W 12 miesięcy po zgłoszeniu pierwszych przypadków Światowa Organizacja Zdrowia wysyła do Wuhanu międzynarodową grupę naukowców, która ma zbadać okoliczności, w jakich rozwinął się koronawirus i początki epidemii. Od tamtego czasu liczba stwierdzonych zakażeń w 201 państwach świata zdołała przekroczyć 75 mln i codziennie przybywa ok. 600 tys. nowych. Covid-19 przyniósł 1,7 mln ofiar śmiertelnych, każdego dnia umiera teraz blisko 15 tys. osób (według statystyk Johns Hopkins University). Sytuacja epidemiczna w wielu newralgicznych miejscach nie jest opanowana i ciągle grozi utratą kontroli nad przebiegiem pandemii. Wśród najciężej dotkniętych państw są Stany Zjednoczone – 17 mln przypadków, 300 tys. zmarłych. Indie – ponad 10 mln zakażeń, i Brazylia ponad 7 mln. Drugą falę pandemii przeżywa Ameryka Łacińska, stosunkowo łagodnie przebiega w Afryce, poza RPA.

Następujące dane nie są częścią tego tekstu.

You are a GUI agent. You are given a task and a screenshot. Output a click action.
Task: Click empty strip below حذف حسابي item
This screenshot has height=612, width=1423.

Akurat Chiny, gdzie wszystko się zaczęło, brutalną mocą zakazów i nakazów jako jedne z pierwszych uporały się z wirusem. W przeciwieństwie do Indii, gdzie ścisły lockdown wywołał kryzys społeczny i trzeba było pilnie łagodzić ograniczenia. A i tak na ulice wyszło teraz w protestach 200 mln zdesperowanych ludzi. To największy dylemat pandemii: ile obostrzeń, a ile poluzowań, aby nie zawaliła się służba zdrowia, ale i gospodarka. Punktowane były samodyscyplina i konsekwencja, dlatego gorzej z pandemią radziły sobie systemy zdecentralizowane. Jak w USA, gdzie dodatkowo trafił się prezydent koronasceptyk, podobnie jak w Brazylii i w Rosji, bardzo dotkniętej covidem na prowincji, ale i w Hiszpanii i obecnie w Niemczech, które dotąd sobie radziły, a teraz musiały wprowadzić ostry lockdown.
Polska, z 1,2 mln przypadków, znalazła się w połowie drugiej światowej dziesiątki. Europa przekroczyła 18 mln zakażeń, przechodzi spodziewaną drugą falę epidemii, notuje ćwierć miliona nowych przypadków dziennie.